To re-live that historic moment, the governments and space organizations across the world have organized several programs. In the United Kingdom, Royal Mail is issuing a commemorative sheet of 10 stamps in an illustrated folder. Such is the public enthusiasm over man conquering Moon that the stamps sheet is now selling at a premium over its face value of £13.50. In the United States, National Air and Space Museum has been holding an exhibition “Alan Bean: Painting Apollo, First Artist on Another World” since 16th July, the day on which the Apollo mission was launched. On display are 40 original paintings and drawings by artist- astronaut, Alan Bean who traveled to Moon in Apollo 12 Mission.. The show enables the viewers to experience a world so far away through the eyes of the only artist to walk on the lunar surface. A documentary “Alan Bean: Artist Astronaut” by Jeffrey Roth is also being screened there since yesterday The film explores why Bean left NASA to make his Apollo-inspired artwork, using footage shot inside his workshop and photos of the Apollo-era tools he used to add texture to his paintings. Mathew Battles, a reputed author credited with several works has written a fascinating book “13 ways to Look at Apollo”. Battles book begins by talking about the constructions of the Apollo spacecraft and its relationship to other amazing vessels that took people to adventures during classical antiquity. He says, “The spacecraft, both a high- tech marvel and a low- tech tin can, was in some sense the unsung hero of the Moon Landing. But, the astronauts became the true heroes.” Incidentally, 2009 has also been named as the International Year of Astronomy.
The Moon landing was an event over which the old feel nostalgic while the young feel that they missed the bus. Yet, not everyone is so euphoric about it. In the United States itself, there are many who believe that the first Moon landing was a hoax. Bill Kaysing, a former engineer who worked on the design of Apollo rockets said, “The whole thing seemed phoney to me.” He was particularly puzzled by the landing vehicle, which did not seem to make any engine noise. Astronaut Brian OLeary who was an adviser to the Apollo program in the 1960s also said: “I can’t be sure 100 per cent that man actually walked on the Moon.” To the hoax believers question why no star was visible in the background of the visuals of the Moon landing, NASA’s reply was that because the sun was so bright and the lunar surface so reflective, the stars would be too dim for a camera to capture. For other such questions, NASA scientists would sigh wearily, like teachers trying to educate the dullest kid in class in the simplest physics. American media also carries the story that ever since President John F Kennedy pledged at the start of the 1960s that man would travel to Moon and be back within a decade, the US administration had been desperately trying to beat the Russians in the space race. That summer of 1969, Moscow was only a month from launching its own manned Moon shot. But, Washington which was already burdened with the Vietnam war decided to take public attention away from its problems by this popular distraction. The hoax believers say , the astronauts in suits put down their foot in a top-secret military installation in the Nevada desert, also known as Groom Lake or Dreamland. It was the ideal place to house an area of make-believe Moon.
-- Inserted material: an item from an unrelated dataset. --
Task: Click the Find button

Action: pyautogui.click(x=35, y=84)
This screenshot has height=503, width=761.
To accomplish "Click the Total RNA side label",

While the debate over the first Moon landing goes on, space science has traveled afar from the era of 1969 when only the US and USSR were the space faring nations. Today, the US and Russia are preparing to set up permanent bases on the Moon by 2020. Since the cold war has become a thing of the past, like the International Space station project in which many countries cooperated, the permanent lunar base could also be an international project. And if that happens, India with its knowledge of moon may join that project. Former ISRO Chairman, Prof. U R Rao says, Moon may or may not be colonized but it will surely be the stepping stone for colonizing Mars. In fact, compared to Moon, Mars has a greater prospect of being colonized because Mars has a thin atmosphere whereas Moon has none. To secure international cooperation in its lunar mission projects, the ISRO has already entered into an agreement with its Russian counterpart in November 2007. It is planning to send a manned mission to Moon by 2030. Much before that in 2012, the ISRO will, however, be sending a lunar rover during its Chandrayaan -2 mission. By launching Chandrayaan 1 mission last year, India made known its grandiose space ambition. The Indian made orbiter is still going round the Moon, keeping a watch on it from a distance of 100 km only. The Indian national tri-colour landed by the lunar probe during that mission still beacons our astronauts to make it to the Moon as early as possible.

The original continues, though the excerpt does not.